The other, he popped off the day. My nephew had his homecoming and with my in-laws coming out, I told my kids that we should probably pick up our house, in case Grandma and Grandpa stopped by. That way, they wouldn't think that we're pigs. Gunnar matter of a factly said, "They already know." Well, that just kills the motivation to clean....... For someone who feels like he isn't very good at things, he is very, very observant, too much sometimes!!

Jerrick: This one comes from my husband, who sometimes likes to play mind tricks with my kids. If you know him, you'll totally understand! Jerrick is outside playing with his friends and bites his tongue. He's crying and comes in telling his dad that he bit his tongue and wants to know if it's bleeding. All neighbor kids have followed (8 of them - or so). So Jared says, "Stick out your tongue." When Jerrick sticks out his tongue, Jared exclaims, "OH NO!" Which proceeds to panic Jerrick and everyone else. Poor Jerrick thought he was going to die, or at least loose his tongue. Morbid to mess with a 6 year old........ Jared said later (no, I wasn't around) that he should have had a camera to catch the expressions on all of their faces. He said it was hilarious. If my children end up messed up - you'll all know why!!
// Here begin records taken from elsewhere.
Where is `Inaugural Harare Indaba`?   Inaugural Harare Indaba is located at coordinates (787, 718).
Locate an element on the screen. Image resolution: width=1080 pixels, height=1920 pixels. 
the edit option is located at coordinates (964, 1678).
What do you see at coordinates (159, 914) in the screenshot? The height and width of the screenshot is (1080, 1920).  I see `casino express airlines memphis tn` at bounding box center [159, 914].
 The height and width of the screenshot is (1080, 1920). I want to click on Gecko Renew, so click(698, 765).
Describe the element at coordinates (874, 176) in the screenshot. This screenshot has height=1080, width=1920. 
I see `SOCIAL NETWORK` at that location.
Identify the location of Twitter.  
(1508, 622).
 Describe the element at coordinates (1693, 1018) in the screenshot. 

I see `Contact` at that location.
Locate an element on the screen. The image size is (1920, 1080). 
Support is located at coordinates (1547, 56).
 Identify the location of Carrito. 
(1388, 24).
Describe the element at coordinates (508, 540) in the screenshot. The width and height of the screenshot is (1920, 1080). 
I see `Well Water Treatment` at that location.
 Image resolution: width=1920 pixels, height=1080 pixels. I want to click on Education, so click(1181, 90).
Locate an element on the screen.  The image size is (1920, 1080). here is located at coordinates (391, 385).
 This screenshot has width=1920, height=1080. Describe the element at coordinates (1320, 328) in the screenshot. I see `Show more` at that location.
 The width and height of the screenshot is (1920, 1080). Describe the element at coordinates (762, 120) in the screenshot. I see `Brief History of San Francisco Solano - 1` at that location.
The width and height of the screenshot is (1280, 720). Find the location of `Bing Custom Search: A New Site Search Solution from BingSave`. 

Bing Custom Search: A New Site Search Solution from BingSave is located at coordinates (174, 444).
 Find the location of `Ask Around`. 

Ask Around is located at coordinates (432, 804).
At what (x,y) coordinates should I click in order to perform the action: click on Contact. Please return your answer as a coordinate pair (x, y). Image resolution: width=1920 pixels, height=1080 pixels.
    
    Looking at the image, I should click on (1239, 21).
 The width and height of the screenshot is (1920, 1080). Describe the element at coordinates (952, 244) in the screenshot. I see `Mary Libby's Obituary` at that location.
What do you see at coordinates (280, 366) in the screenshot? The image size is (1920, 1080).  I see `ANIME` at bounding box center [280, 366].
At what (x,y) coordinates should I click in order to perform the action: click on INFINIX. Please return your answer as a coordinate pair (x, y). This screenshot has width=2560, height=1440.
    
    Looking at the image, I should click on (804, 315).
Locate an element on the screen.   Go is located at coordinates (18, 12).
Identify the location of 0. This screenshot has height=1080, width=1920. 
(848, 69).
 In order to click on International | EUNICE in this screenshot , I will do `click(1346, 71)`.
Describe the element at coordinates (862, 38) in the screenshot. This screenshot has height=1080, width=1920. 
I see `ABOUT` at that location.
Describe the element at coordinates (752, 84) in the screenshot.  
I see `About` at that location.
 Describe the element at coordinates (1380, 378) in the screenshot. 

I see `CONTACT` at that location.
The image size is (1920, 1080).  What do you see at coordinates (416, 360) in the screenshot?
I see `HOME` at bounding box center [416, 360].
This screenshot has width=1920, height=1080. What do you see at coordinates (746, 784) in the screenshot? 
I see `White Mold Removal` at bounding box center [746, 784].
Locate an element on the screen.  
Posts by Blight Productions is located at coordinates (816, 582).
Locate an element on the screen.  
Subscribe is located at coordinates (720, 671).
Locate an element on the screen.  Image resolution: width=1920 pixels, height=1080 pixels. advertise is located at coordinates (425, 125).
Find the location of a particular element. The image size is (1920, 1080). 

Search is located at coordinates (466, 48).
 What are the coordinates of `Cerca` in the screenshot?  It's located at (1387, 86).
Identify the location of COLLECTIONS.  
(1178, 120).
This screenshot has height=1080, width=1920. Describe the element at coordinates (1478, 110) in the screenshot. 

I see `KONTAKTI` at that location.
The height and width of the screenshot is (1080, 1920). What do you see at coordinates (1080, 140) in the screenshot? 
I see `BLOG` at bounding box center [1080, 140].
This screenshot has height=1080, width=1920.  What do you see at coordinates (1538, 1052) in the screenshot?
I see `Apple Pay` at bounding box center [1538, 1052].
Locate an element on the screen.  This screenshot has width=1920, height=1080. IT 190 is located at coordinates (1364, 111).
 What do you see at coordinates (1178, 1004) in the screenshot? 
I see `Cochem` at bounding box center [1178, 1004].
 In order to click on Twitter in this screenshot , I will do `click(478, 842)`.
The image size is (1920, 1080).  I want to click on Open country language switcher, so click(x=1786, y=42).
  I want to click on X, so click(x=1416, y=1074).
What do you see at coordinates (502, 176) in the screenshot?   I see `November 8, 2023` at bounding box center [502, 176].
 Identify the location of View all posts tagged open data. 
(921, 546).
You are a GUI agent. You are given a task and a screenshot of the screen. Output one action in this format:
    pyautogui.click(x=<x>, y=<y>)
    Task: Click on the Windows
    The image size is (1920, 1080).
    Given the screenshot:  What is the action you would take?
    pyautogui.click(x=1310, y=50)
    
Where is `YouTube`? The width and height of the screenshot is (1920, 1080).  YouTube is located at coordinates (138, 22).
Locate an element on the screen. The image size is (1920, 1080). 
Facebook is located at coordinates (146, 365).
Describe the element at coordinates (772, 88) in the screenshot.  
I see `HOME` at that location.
I've realized that motherhood will NEVER be easy and I will probably always wonder what I should be doing different. It's those hind-sight moments that you realize, oh yeah, that would have been better!! I guess that's what keeps us going, hoping that we're going to get better. I suppose that there will never be enough time or energy to get everything done. Thank goodness for friends and family who help make a difference. I'm going to quit wishing for the next stage and try to enjoy the moments, even the ones I'd later forget!!